= EXERCISE PROMPT =
Extract precisely the lines that run from the line containing "The width and" to the end of the records below, with both ends included and pictures omitted.

= SOURCE INFORMATION =
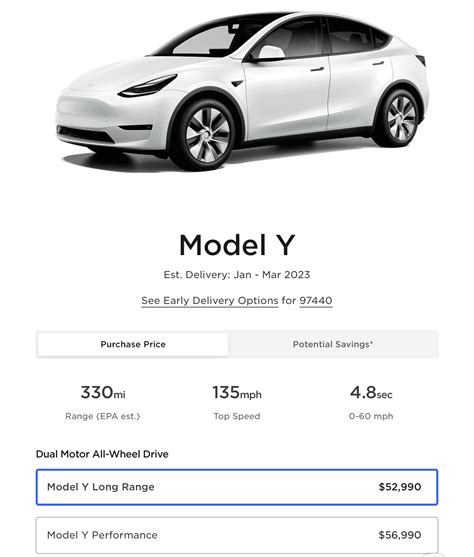This screenshot has width=474, height=557.
Task: Switch to the Potential Savings tab
Action: pyautogui.click(x=333, y=344)
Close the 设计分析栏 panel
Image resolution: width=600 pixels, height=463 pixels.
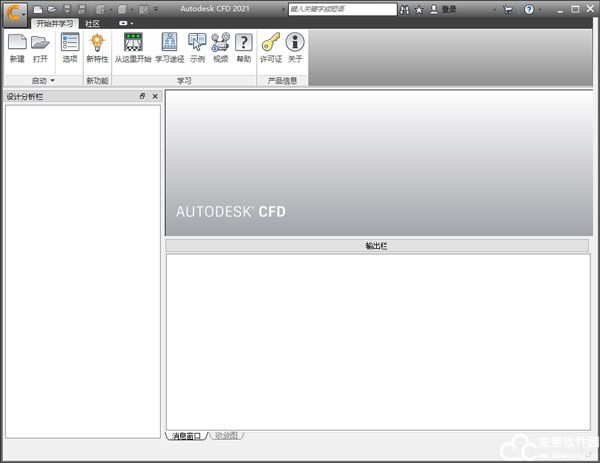tap(155, 96)
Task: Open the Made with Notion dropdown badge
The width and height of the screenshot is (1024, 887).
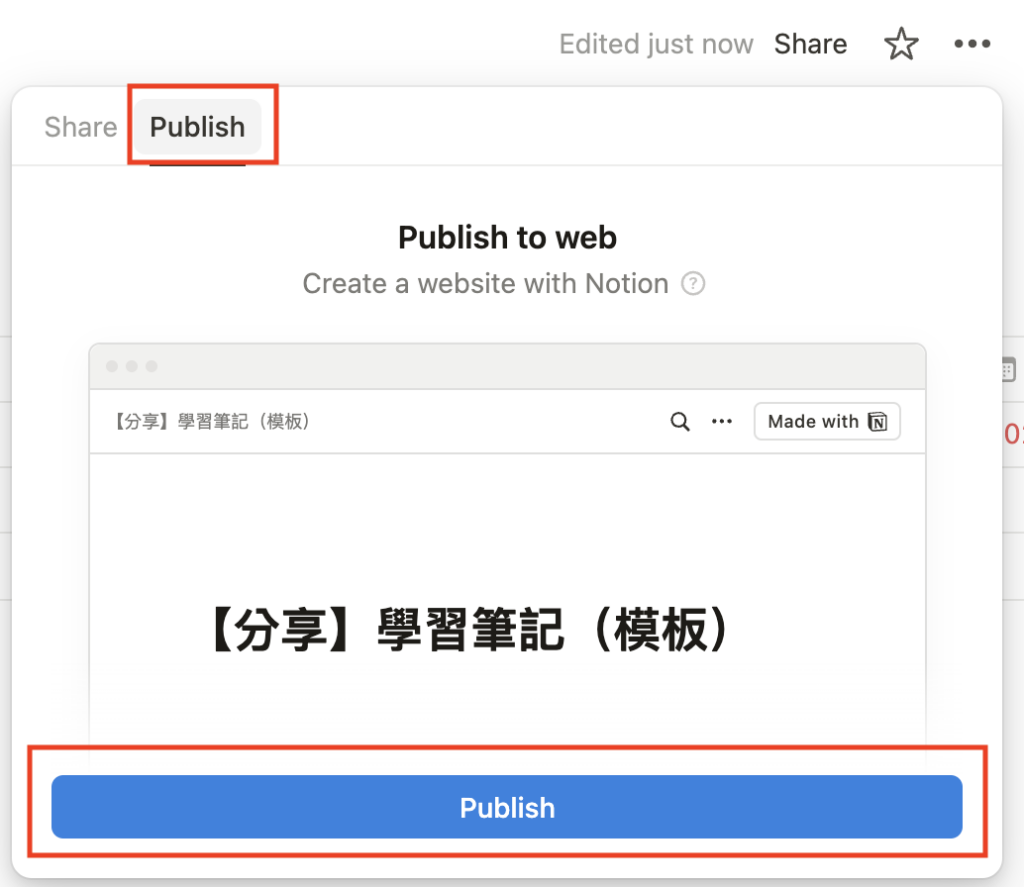Action: [827, 421]
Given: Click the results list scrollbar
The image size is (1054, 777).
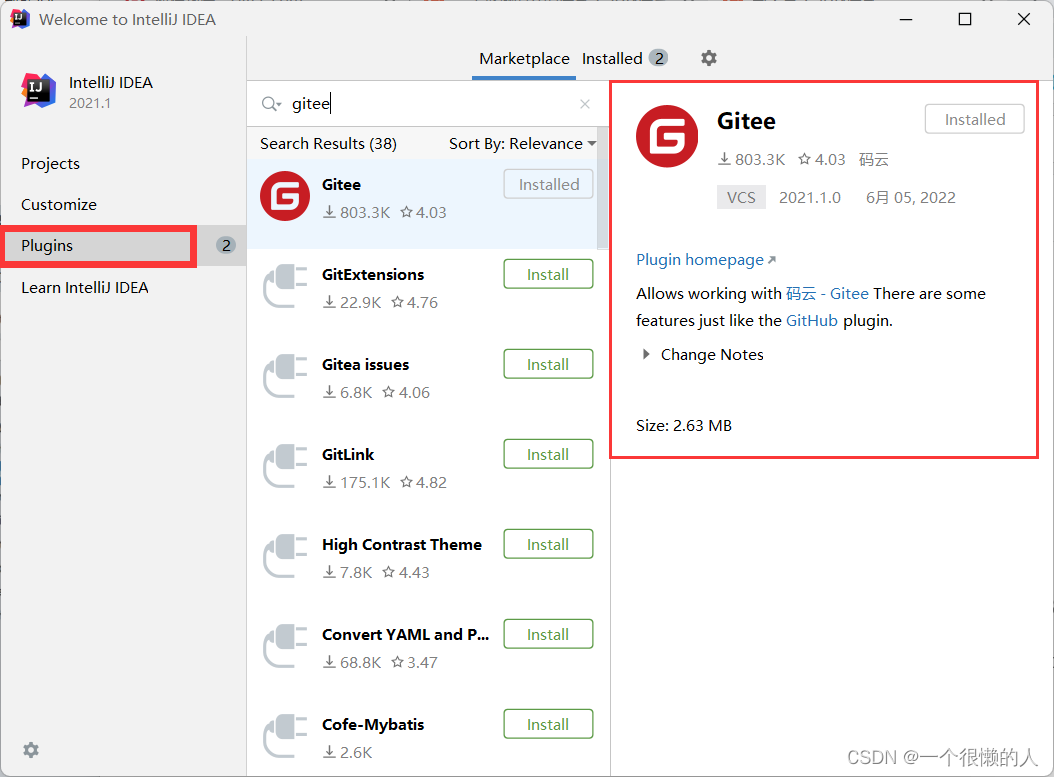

= WRITTEN ANSWER =
The width and height of the screenshot is (1024, 887).
Action: [827, 421]
Given: Click the results list scrollbar
The image size is (1054, 777).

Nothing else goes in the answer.